Problem
Starting with the line that holds "The height and", reproduce each line through the last one of the data, exactly as written. Pictures are not copied.

Listed records
============================================================

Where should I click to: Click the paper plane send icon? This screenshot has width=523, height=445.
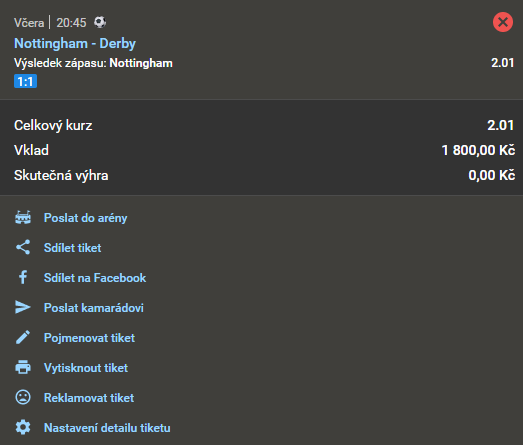click(x=23, y=307)
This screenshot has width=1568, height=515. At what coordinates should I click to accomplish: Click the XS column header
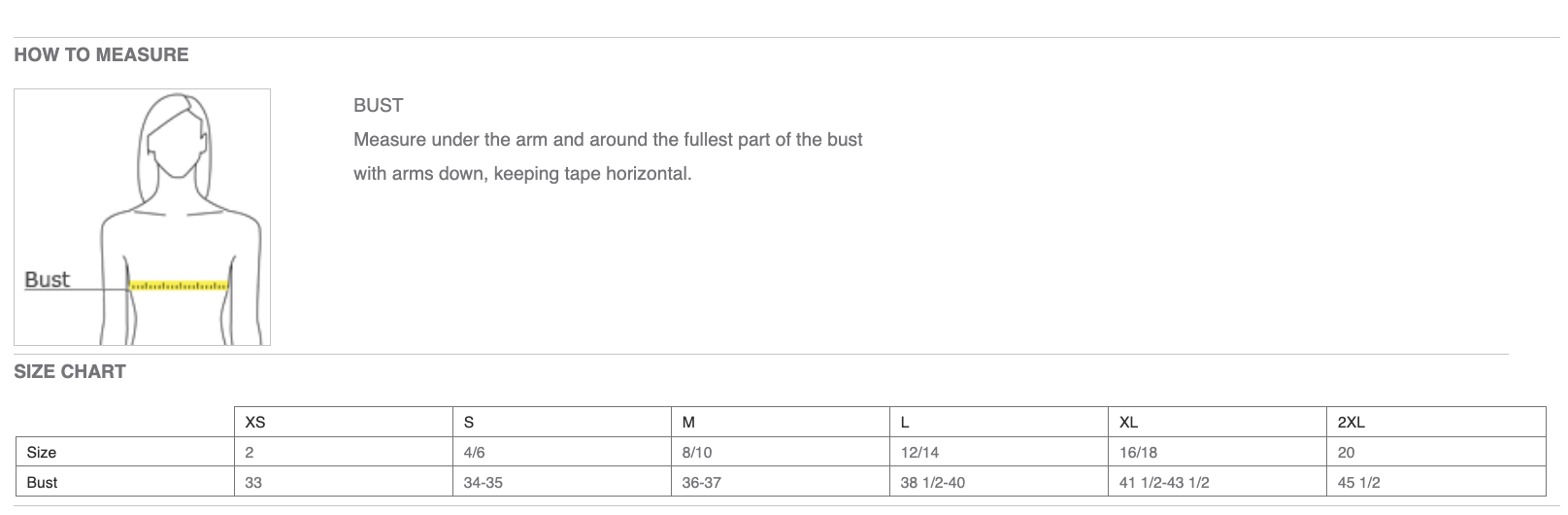[255, 423]
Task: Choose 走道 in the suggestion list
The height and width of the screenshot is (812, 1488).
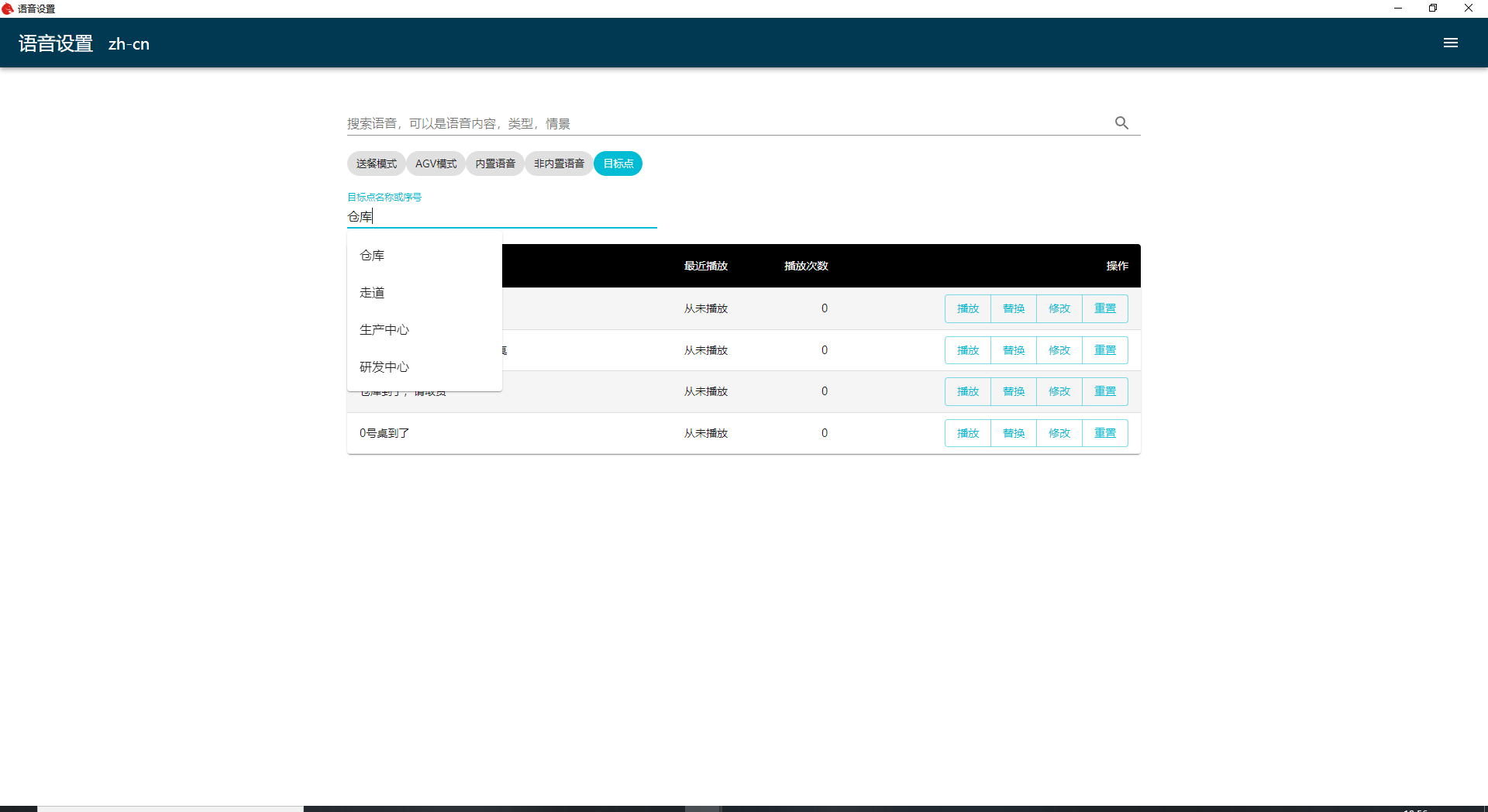Action: click(373, 293)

============================================================

Answer box
The height and width of the screenshot is (812, 1488).
Action: click(373, 293)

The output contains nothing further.